The killer and his victim remain unidentified early Tuesday, but the slaying at the West Oakland station had rippled through the BART rider community Monday.
"You've just got to take a chance on the people you see on BART," said an Oakland man who rides the train to his job at a noodle restaurant in San Francisco.
The man's comment reflects what experts say about public safety on mass transit: The fact that people riding the system are largely strangers makes crime easier, and safety is a matter of perception.
And, the experts seem to agree that there's not much a public transit agency can do to prevent a lone attacker such as the killer on the Saturday night BART train.
The gunman apparently waited until just before the train stopped at West Oakland, shot a seated passenger and ran out as the doors opened.
Witnesses to Saturday's attack had only a sketchy description of the assailant. Most threw themselves to the floor when they heard the gunfire, and BART released no information on whether the attack was captured on a train car video camera.
The best that can be done, studies say, is employ good surveillance equipment, and personnel and station design that limit opportunities for attacks.
"It is the same issue as in all public places," said Tom Radulovich, president of the BART board of directors.
New York City does random bag checks, but "nobody knows how effective that is," Radulovich said, adding that trying to screen BART's huge volume of riders "would really change the way we do business."
Riders on Monday had various reactions, but all said they were on higher alert.
"I ain't really safe in Oakland period, but I watch my surroundings," said Josh Heard, who boarded at San Leandro's Bay Fair station Monday morning.
"I would say ultimately I still feel it's safe overall," said Donald Munson, of Oakland.
The public's elevation of fear is a concern for transit agencies.
Even if the chances of violence are very low, Radulovich said, "the chances that it might happen is going to be in everybody's head."
Rod Diridon Sr., emeritus executive director of the Mineta Transportation Institute, said one of the better actions would be to put more trained security officers in stations where they can watch over and reassure passengers and deter crime.
But that would be costly and BART, like other public transit agencies, has for years been struggling with less financial support from the federal government, he said.

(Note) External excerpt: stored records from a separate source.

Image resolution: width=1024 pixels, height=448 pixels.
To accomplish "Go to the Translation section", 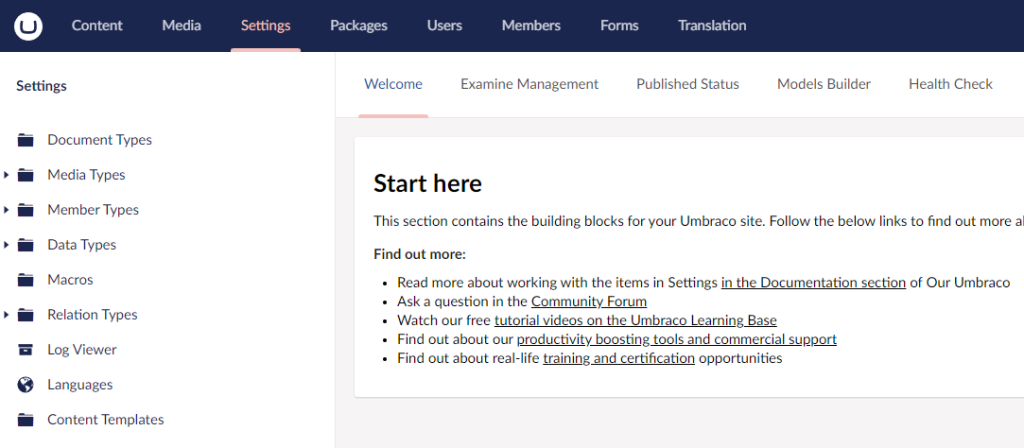I will pos(712,25).
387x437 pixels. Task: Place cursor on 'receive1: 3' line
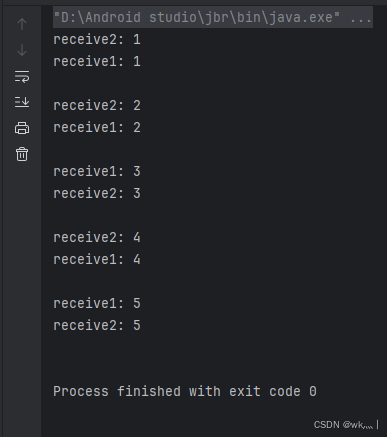coord(97,172)
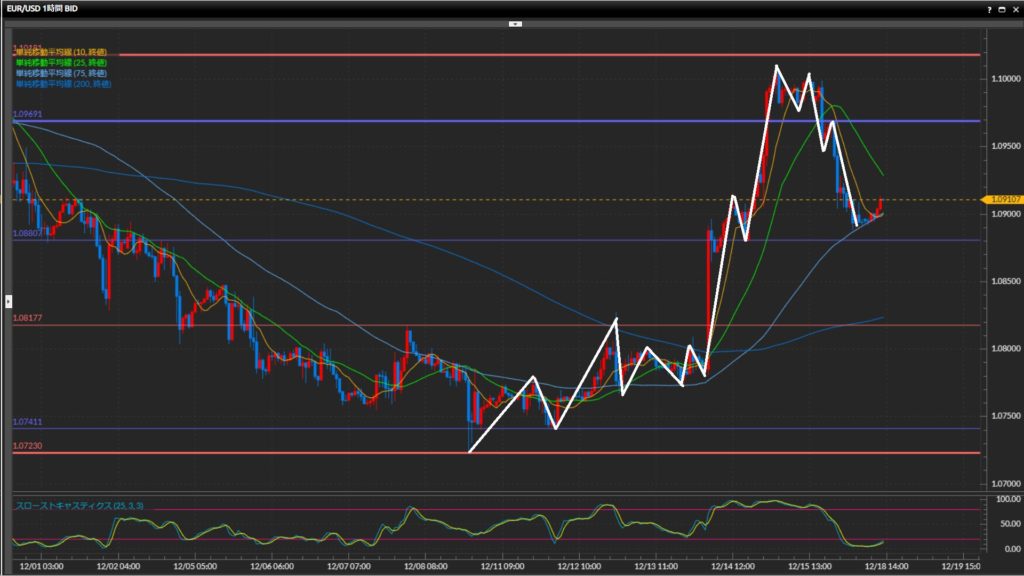
Task: Expand the left side panel arrow
Action: tap(9, 300)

Diridon said major transit systems are installing "multiple levels of security," the details of which he couldn't discuss "but obviously they didn't work in this case."

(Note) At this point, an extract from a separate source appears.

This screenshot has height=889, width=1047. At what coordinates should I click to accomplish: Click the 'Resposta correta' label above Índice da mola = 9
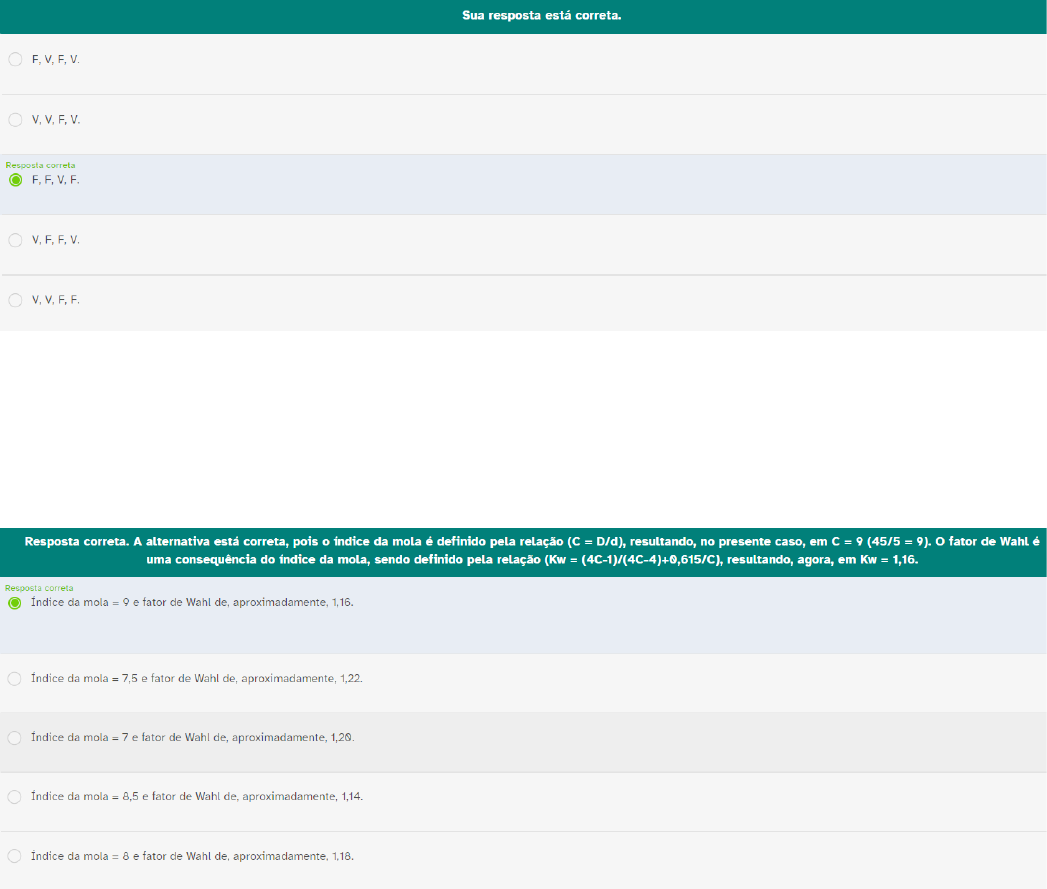click(x=39, y=588)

"An individual attack is very hard to stop," he said.
The many studies of transit safety since the 9/11 attacks have a common thread. Researchers say it is impossible to fully protect transit systems that depend on concentrating large numbers of riders where the need for quick access prevents blanket security.
For instance, metal detectors that might deter riders with guns aren't economically or practically feasible in a system with so many gates -- BART has 46 stations and needs to move more than 400,000 people a day quickly to and from trains and stations.
The kind of security needed to detect an individual threat, Diridon and others say, would defeat the purpose of public transit.
"If you begin applying security like on airlines, transit would shut down," he said. "You can't have people walking through security checks that take time and block the flow."